- **Problem requirements**:
Return only the stretch of the material below that begins with the line containing "Where should I click to: Sort" and ends with the line containing "Expand the Interpolation", exactly; both of those lines belong to it.

- **Supplied material**:
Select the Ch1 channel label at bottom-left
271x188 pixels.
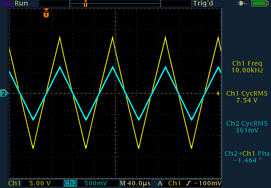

--

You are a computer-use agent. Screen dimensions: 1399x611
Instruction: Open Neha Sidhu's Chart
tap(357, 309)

...

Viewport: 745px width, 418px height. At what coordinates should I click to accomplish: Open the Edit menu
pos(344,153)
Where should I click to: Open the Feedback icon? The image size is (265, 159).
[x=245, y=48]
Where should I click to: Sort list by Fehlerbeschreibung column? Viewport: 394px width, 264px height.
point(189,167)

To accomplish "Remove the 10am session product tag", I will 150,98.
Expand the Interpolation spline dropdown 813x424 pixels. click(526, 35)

- **Task response**:
Where should I click to: Sort list by Fehlerbeschreibung column? Viewport: 394px width, 264px height.
point(189,167)

To accomplish "Remove the 10am session product tag", I will 150,98.
Expand the Interpolation spline dropdown 813x424 pixels. click(526, 35)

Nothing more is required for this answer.